Voyage au bout des jours n’est ni une autobiographie, ni un livre de mémoires,
ou une oeuvre de ce genre, mais un ouvrage qui s’apparente à ce que d’aucuns
appellent « un journal en miettes», d’autres « une autofiction ».
Nicolas, à la fois auteur, narrateur et personnage principal, vous fait partager,
des fois brut de décoffrage, sans fioritures, des bribes, des séquences de
vie, des anecdotes multiples et variées qu’il a pu vivre, au fil du temps, mais
sans ordre chronologique : politique, famille, foot, enseignement, coups bas,
échecs, succès, engagements, déceptions, amours, amitiés, mandats, Kockelarena,
Chambre des députés, LSAP, université, Conseil d’Etat, Eglise, école
primaire, Weimerskirch, trahisons, mai 68, Aix-en-Provence, Afrique du
Sud, Ecole de la 2ièmechance, Atlas de l’environnement, ADCEI, Europe,
la mort, MOTRA, équipe nationale, chambres d’hôte, Septèmes-les-Vallons,
Brésil, Génération-Europe.lu, vivre en communauté, Marseille, brèves de
comptoir, Pey-Blanc etc.
Destiné au début à un cercle familial restreint, ce texte a pris au fil de la
rédaction une envergure plus importante, s’adressant finalement à un public
universel, donc à un cercle de lecteurs beaucoup plus large.

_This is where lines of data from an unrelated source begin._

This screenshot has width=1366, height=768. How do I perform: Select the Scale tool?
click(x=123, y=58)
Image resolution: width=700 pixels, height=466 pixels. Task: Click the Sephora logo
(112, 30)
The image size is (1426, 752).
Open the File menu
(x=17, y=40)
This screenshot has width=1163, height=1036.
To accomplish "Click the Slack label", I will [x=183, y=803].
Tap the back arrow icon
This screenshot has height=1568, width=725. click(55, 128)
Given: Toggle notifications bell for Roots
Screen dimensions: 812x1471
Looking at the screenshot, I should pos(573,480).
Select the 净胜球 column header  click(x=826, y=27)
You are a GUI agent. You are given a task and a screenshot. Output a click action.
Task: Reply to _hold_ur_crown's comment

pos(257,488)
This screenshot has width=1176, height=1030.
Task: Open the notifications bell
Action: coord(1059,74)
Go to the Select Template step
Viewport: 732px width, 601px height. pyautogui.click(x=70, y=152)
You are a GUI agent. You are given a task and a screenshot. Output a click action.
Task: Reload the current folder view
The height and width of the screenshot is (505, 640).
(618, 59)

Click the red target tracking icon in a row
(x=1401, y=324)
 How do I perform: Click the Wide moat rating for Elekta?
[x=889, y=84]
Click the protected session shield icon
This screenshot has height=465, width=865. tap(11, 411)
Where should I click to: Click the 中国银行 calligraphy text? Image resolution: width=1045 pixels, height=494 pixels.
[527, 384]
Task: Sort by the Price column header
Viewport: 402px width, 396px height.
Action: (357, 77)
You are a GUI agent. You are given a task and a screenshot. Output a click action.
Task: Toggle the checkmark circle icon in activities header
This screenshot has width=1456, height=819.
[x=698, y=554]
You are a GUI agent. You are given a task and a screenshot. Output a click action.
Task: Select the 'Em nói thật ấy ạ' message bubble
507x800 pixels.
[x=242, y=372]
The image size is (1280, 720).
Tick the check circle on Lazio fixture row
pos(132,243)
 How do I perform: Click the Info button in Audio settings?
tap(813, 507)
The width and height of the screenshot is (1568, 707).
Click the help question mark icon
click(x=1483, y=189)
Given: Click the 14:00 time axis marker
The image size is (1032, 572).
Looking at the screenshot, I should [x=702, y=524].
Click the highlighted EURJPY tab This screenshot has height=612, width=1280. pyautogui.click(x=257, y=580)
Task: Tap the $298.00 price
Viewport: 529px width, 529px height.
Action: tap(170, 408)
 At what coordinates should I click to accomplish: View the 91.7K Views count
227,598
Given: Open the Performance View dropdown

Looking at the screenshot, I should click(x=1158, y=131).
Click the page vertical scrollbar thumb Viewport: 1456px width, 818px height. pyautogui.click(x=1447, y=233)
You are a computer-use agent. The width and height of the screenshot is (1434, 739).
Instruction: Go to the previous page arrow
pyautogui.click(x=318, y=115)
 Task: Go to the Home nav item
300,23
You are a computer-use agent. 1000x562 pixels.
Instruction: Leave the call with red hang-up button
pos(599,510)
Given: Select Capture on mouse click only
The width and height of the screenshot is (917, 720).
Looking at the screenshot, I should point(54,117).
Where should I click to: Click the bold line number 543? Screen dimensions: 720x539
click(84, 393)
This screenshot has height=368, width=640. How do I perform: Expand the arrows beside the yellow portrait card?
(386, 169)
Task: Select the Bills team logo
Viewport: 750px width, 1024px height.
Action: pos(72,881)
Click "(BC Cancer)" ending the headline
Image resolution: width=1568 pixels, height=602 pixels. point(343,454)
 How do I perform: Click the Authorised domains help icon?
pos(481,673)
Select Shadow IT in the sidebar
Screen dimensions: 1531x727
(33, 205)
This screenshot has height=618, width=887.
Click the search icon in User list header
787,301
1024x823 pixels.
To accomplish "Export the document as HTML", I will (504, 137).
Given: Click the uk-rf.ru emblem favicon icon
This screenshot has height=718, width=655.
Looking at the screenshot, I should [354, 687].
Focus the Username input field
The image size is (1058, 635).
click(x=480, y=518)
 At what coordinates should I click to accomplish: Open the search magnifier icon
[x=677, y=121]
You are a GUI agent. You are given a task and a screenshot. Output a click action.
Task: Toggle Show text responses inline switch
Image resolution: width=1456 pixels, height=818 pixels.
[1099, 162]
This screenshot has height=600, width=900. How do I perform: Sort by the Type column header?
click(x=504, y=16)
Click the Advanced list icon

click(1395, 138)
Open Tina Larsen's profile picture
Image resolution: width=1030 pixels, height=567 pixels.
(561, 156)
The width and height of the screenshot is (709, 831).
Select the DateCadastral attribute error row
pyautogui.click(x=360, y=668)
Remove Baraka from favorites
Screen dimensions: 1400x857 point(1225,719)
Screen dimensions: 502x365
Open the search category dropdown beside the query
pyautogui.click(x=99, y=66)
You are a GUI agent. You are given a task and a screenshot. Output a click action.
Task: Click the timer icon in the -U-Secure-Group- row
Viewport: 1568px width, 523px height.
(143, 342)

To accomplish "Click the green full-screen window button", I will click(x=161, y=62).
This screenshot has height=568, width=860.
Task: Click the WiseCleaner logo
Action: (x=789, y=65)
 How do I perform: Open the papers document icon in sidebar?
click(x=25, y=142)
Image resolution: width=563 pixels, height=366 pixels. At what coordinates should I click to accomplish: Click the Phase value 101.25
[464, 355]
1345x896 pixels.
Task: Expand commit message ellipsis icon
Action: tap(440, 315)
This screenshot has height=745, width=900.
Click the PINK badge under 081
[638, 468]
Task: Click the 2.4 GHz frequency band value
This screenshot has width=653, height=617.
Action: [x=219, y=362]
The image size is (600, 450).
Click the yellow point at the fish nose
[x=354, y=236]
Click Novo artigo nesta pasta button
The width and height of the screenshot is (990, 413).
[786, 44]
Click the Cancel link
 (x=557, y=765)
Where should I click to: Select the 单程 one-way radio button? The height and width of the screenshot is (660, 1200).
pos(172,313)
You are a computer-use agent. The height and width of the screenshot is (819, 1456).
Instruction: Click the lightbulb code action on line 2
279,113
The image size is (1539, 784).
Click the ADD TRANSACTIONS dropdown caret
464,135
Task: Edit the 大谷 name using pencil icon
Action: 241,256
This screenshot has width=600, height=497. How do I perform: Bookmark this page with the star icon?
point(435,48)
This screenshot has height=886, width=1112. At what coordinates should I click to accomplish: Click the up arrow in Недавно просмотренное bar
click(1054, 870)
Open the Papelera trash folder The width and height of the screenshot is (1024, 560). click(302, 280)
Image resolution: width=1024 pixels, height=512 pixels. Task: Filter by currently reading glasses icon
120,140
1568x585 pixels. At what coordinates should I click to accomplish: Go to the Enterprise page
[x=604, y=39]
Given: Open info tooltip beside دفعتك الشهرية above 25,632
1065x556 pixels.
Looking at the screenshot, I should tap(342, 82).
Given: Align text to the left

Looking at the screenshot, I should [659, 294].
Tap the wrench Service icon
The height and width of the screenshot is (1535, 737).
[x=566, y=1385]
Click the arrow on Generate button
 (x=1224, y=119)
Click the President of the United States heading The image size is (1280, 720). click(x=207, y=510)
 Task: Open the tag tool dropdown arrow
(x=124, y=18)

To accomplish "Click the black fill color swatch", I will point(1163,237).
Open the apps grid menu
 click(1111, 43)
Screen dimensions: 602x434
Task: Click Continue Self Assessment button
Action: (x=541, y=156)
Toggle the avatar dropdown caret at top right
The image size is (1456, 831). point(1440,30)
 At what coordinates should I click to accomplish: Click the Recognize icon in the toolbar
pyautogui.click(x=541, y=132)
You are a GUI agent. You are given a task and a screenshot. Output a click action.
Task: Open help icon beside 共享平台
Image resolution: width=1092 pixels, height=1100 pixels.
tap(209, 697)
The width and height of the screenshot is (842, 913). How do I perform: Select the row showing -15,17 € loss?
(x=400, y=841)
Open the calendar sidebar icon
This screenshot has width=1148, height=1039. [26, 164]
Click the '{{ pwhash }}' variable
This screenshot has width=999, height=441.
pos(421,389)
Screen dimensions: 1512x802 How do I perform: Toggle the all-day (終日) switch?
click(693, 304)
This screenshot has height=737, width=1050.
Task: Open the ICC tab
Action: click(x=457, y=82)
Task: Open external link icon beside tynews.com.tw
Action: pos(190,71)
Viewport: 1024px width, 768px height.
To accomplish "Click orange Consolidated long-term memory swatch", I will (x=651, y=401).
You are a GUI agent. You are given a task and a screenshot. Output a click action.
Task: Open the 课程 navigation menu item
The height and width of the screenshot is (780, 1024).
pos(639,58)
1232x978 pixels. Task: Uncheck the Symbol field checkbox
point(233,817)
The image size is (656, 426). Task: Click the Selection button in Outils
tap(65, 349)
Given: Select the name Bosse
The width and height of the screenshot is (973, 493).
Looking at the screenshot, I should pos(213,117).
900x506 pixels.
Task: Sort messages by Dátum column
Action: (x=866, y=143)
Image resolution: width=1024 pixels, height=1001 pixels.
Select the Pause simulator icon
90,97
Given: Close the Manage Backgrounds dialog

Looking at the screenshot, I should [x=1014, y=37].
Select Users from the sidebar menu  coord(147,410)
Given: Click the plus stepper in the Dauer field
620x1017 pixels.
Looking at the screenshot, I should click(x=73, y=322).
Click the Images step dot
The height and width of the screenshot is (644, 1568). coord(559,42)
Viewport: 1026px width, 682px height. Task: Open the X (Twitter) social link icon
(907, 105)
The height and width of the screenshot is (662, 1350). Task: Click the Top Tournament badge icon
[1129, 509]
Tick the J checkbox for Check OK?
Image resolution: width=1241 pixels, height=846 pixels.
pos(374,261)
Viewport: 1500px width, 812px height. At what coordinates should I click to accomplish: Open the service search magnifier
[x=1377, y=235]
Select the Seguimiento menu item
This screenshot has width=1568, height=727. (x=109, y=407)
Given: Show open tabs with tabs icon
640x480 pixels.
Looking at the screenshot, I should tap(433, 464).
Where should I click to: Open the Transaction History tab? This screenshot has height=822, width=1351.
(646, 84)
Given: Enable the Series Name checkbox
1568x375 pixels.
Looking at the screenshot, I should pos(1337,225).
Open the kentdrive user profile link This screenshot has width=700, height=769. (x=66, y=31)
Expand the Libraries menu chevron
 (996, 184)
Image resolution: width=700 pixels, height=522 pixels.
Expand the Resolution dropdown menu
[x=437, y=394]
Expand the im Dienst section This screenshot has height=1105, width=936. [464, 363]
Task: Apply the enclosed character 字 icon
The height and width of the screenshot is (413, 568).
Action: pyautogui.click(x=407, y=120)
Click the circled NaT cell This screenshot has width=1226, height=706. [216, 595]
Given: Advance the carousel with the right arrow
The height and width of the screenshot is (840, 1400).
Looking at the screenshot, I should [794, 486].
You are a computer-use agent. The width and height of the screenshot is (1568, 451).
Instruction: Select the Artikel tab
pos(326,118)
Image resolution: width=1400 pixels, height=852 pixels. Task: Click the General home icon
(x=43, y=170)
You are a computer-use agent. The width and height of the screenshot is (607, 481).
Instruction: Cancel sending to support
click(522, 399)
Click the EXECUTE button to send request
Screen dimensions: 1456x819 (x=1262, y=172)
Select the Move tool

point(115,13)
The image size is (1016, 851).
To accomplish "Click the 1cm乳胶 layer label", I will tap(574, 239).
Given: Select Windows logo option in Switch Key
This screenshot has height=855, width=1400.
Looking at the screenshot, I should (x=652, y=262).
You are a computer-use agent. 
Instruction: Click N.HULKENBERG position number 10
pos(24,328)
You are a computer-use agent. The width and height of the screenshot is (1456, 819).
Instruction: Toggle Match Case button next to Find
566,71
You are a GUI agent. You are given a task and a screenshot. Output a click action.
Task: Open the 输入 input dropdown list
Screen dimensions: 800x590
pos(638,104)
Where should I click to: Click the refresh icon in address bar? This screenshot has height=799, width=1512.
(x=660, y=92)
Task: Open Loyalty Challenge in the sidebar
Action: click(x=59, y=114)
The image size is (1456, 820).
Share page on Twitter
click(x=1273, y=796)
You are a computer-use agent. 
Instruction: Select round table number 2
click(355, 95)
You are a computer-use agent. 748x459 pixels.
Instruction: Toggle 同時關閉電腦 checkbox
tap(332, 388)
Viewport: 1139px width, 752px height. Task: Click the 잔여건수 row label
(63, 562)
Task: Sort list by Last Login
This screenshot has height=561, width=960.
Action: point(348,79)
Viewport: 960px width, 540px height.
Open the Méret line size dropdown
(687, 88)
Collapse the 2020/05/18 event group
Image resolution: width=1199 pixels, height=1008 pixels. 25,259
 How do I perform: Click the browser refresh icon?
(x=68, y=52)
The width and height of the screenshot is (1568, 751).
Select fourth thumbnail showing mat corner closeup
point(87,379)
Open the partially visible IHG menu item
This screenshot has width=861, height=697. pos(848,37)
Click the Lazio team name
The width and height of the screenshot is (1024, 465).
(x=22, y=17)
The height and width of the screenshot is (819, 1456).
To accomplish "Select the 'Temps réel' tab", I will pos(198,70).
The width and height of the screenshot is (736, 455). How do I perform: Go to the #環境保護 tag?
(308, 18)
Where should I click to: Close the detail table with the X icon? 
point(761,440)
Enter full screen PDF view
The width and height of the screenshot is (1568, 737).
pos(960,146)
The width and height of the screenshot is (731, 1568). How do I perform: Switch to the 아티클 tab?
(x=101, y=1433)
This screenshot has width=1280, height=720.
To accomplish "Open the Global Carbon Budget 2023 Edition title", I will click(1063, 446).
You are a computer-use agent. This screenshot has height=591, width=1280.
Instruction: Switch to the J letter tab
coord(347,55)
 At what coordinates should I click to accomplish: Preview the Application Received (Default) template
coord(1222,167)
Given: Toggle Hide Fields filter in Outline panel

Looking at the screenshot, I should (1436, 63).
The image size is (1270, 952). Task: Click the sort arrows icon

Il peut également être lu comme un condensé historique, partiel et subjectif, d’un
parcours individuel, peut-être caractéristique, de quelqu’un qui a vécu intensément
la seconde moitié du siècle précédent et une partie du siècle présent.
René Kollwelter, 69 ans, homme d’écriture, professeur, député hon., footballeur
international, Européen convaincu et citoyen du monde qui persiste à croire,
envers et contre tout, à l’universalité de la condition humaine.